"For n=65 (287,496 vertices and 1,647,750 tets), the wall clock time goes up to one hour. For n=85 (531,441 vertices, 3,072,000 tets), it takes 80 min" Are you sure? 1.85x as many DoFs but only 1.33x the wallclock time? This doesn't give me much faith in the numbers you provide, I'm afraid. On 18 July 2016 at 14:17, Nicolas Barral <n.barral@imperial.ac.uk> wrote:
Dear all,
In my code, I need to compute the hessian of my solution (for now a Lagrange P1 field, on an unstructured simplicial mesh). To that aim, I have been using the classic FE method, which is given in the Monge-Ampère demonstration in 2D (http://www.firedrakeproject.org/demos/ma-demo.py.html).
I am now trying to do the same thing in 3D. But it is slow. For now, I am running in serial, so I expected it to be slow but now that slow.
The code used is the following: n = 20 mesh = UnitCubeMesh(n, n, n) W = FunctionSpace(mesh, 'CG', 1) M = TensorFunctionSpace(mesh, 'CG', 1) icExpr = Expression("((x[0]-0.35)*(x[0]-0.35) + (x[1]-0.35)*(x[1]-0.35) + (x[2]-0.35)*(x[2]-0.35) < 0.15*0.15)") w = Function(W).interpolate(icExpr) sigma = TestFunction(M) H = Function(M) n = FacetNormal(mesh) Lh = inner(sigma, H)*dx + inner(div(sigma), grad(w))*dx Lh -= (sigma[0,0]*w.dx(0)*n[0] + sigma[1,0]*w.dx(1)*n[0] + sigma[2,0]*w.dx(2)*n[0] \ + sigma[0,1]*w.dx(0)*n[1] + sigma[1,1]*w.dx(1)*n[1] + sigma[2,1]*w.dx(2)*n[1] \ + sigma[0,2]*w.dx(0)*n[2] + sigma[1,2]*w.dx(1)*n[2] + sigma[2,2]*w.dx(2)*n[2])*ds H_prob = NonlinearVariationalProblem(Lh, H) H_solv = NonlinearVariationalSolver(H_prob) H_solv.solve() (Warning if you try to run this code, UniCubeMesh can take a long time for not so great n)
If we consider a unit cube with 50 vertices on each edge (n=50, that makes 132,651 vertices and 750,000 tetrahedra which is a small 3D case), the wall clock time for the last instruction H_solv.solve() is 15 min. For n=65 (287,496 vertices and 1,647,750 tets), the wall clock time goes up to one hour. For n=85 (531,441 vertices, 3,072,000 tets), it takes 80 min, The processor is an Intel Xeon E5-2640 v3 @ 2.60GHz, and these timings are obtained with the default set of parameters for the solver (notably snes_rtol = 1e-8 and ksp_rtol = 1e-5).
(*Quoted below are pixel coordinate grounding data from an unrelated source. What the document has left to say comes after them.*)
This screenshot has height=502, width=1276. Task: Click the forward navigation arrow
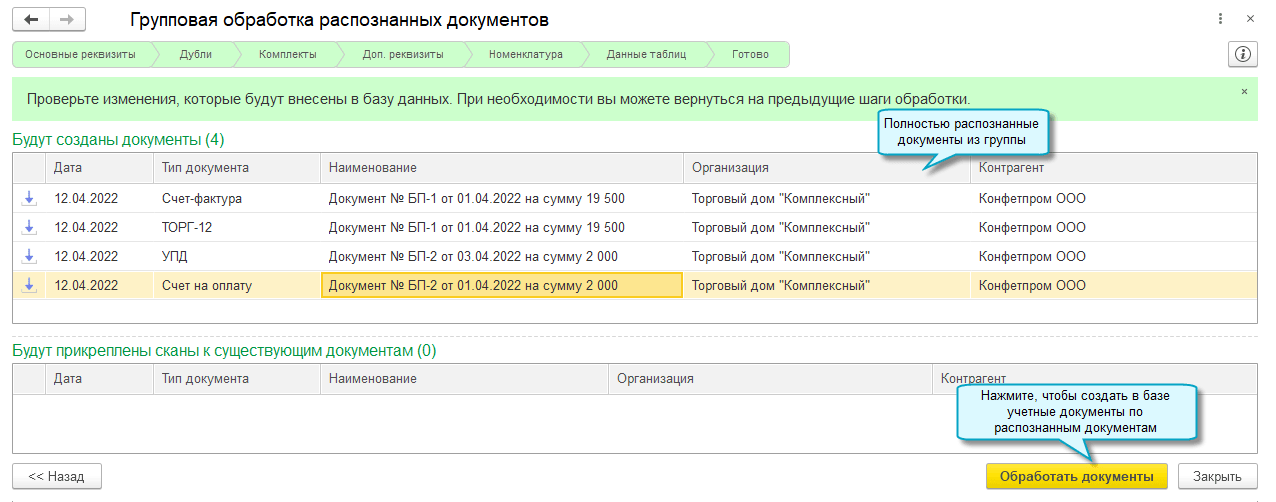click(x=67, y=20)
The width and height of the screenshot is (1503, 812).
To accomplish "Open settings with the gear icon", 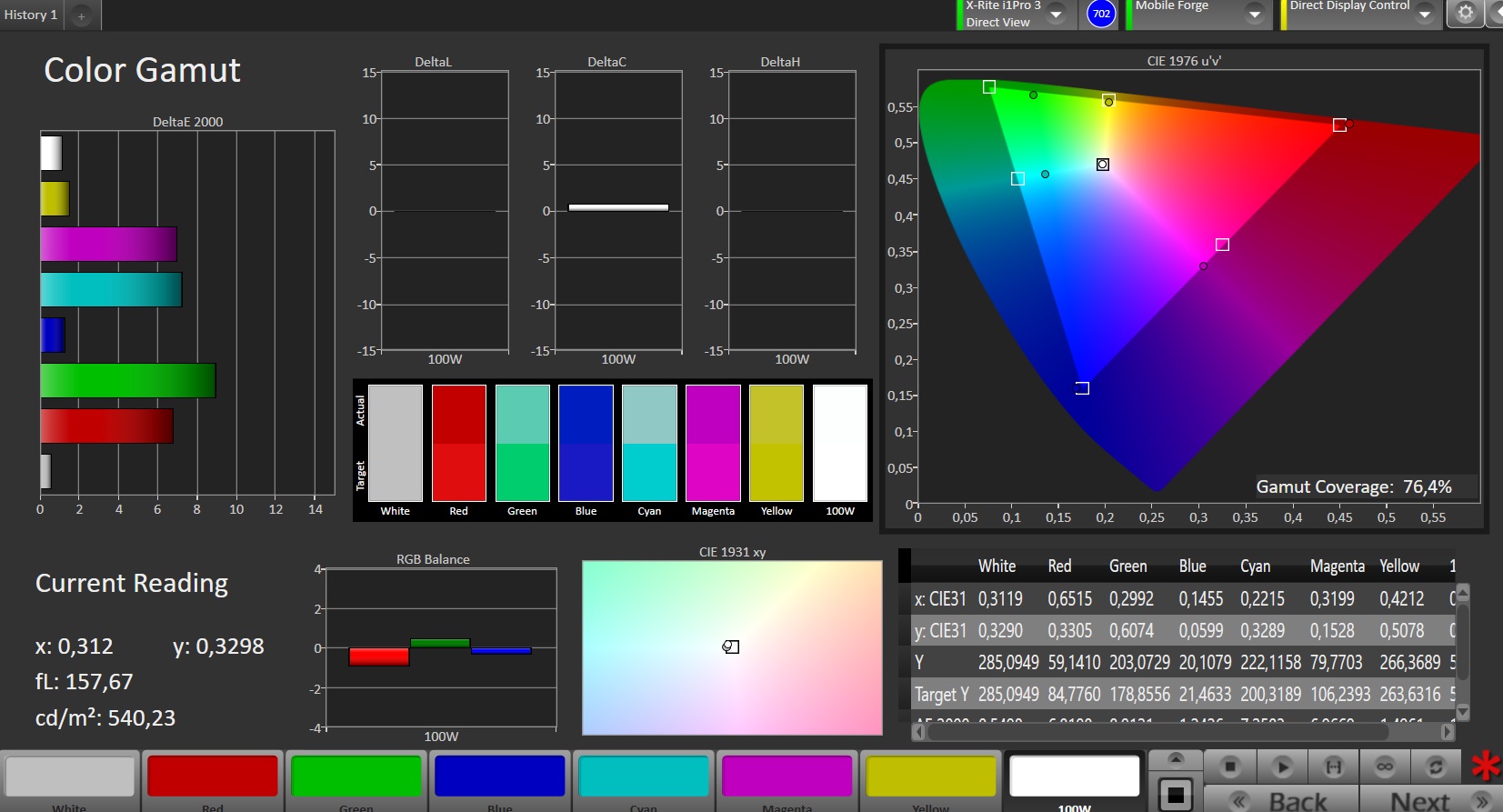I will point(1465,13).
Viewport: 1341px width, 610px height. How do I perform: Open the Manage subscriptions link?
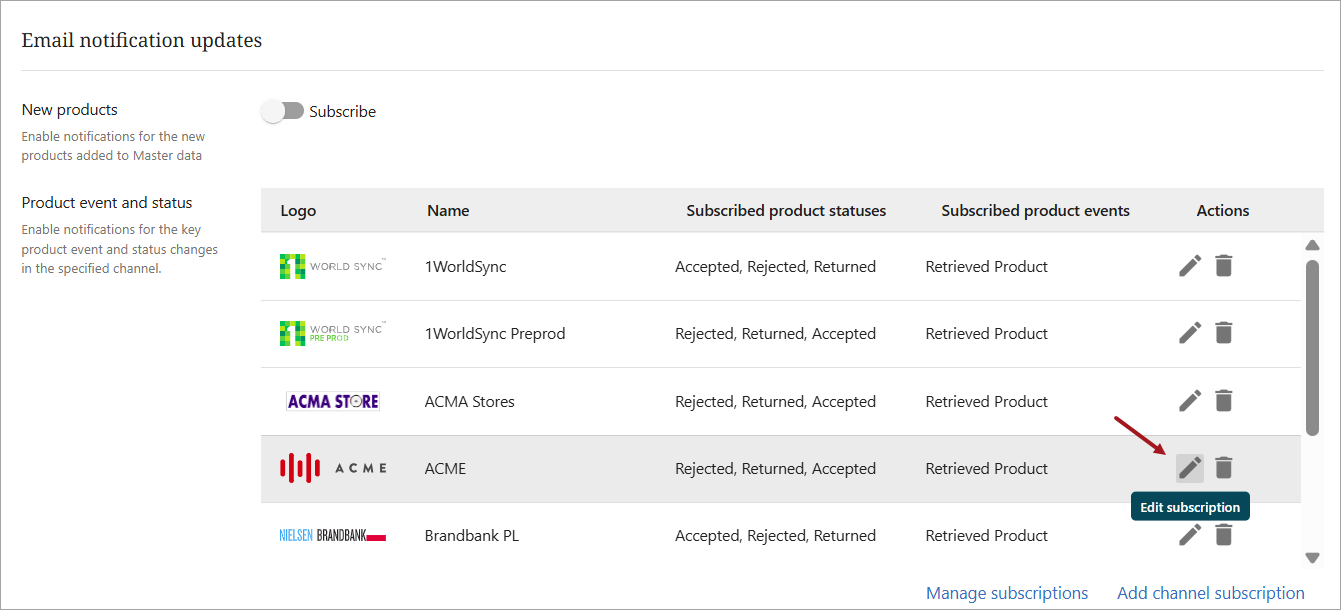[1006, 593]
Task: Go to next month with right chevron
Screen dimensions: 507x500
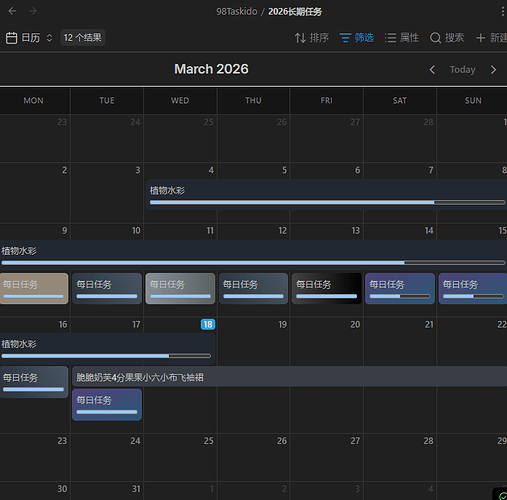Action: pyautogui.click(x=493, y=70)
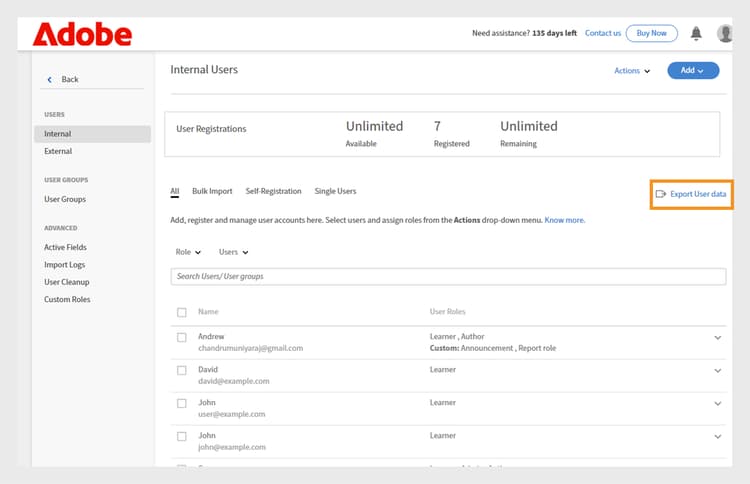Expand David's row details chevron
This screenshot has width=750, height=484.
(717, 371)
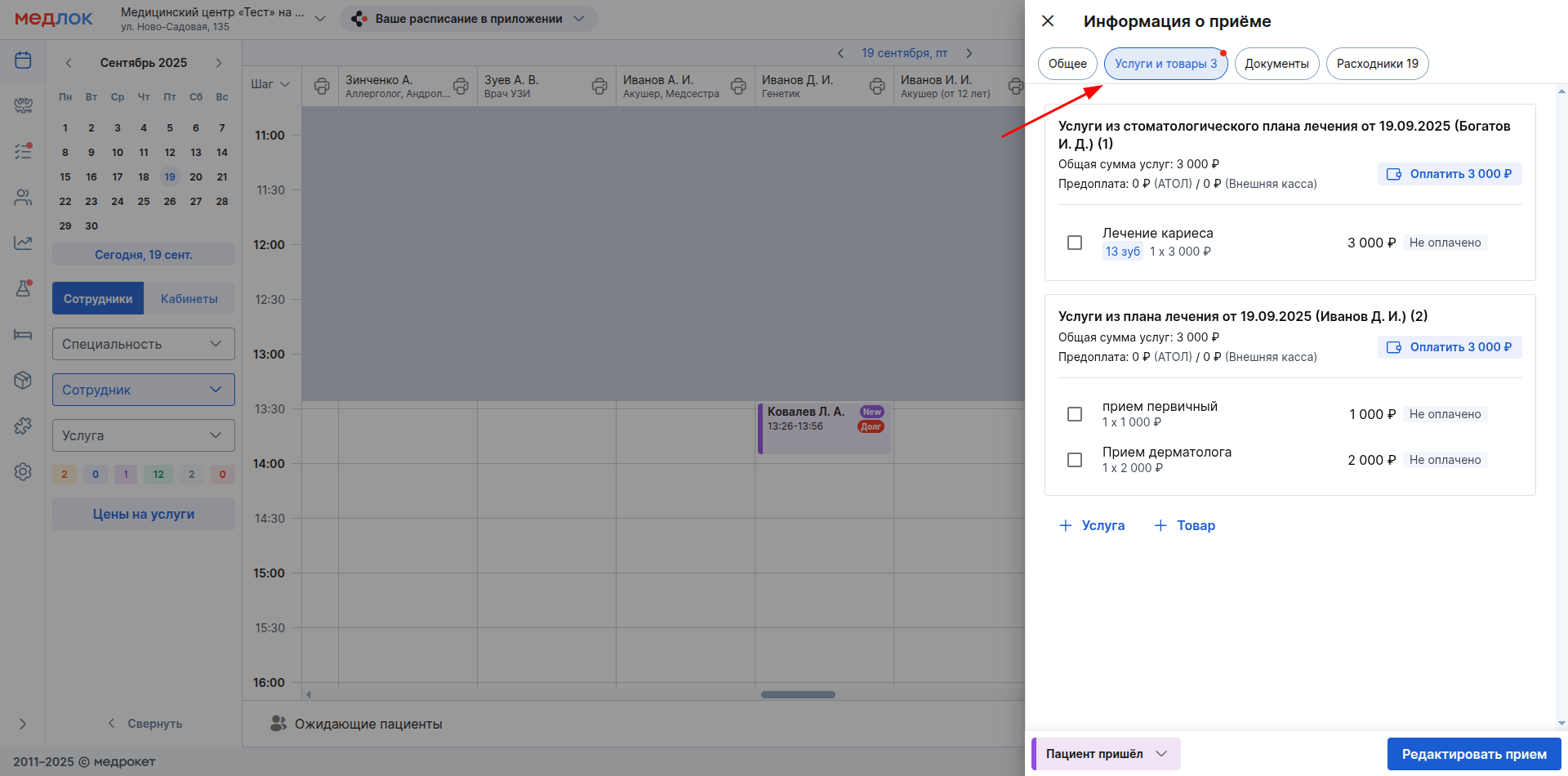
Task: Open the Пациент пришёл status dropdown
Action: [x=1106, y=754]
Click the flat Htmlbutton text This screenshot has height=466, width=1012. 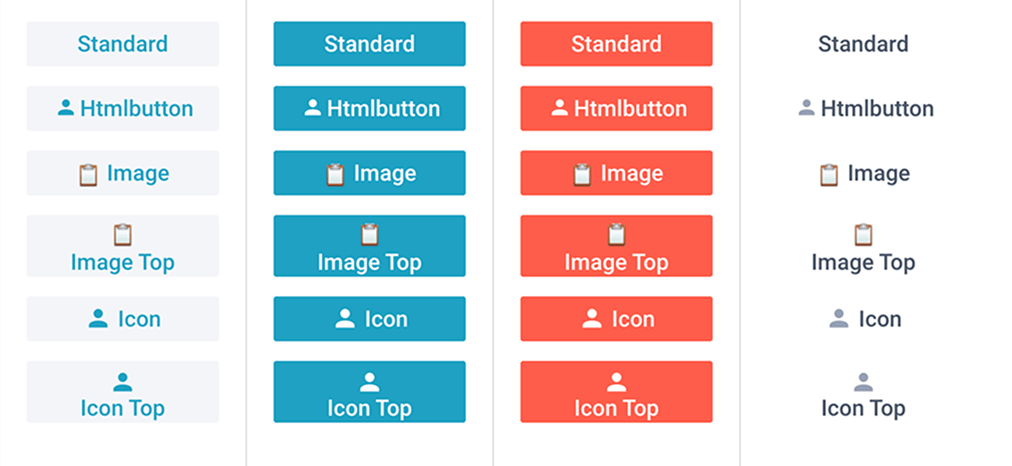click(877, 108)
For both meshes, the solver ends after 2 SNES iterations, each iteration requiring 5 KSP iterations, which seem to be relatively small numbers.
If I understand correctly, these times include the assembly and the actual solution of the problem. I do not know how to distinguish the assembly time from the solver time, but, if I can trust Firedrake debug prints (with monitor_snes: True), the assembly is an order of magnitude slower than the solver.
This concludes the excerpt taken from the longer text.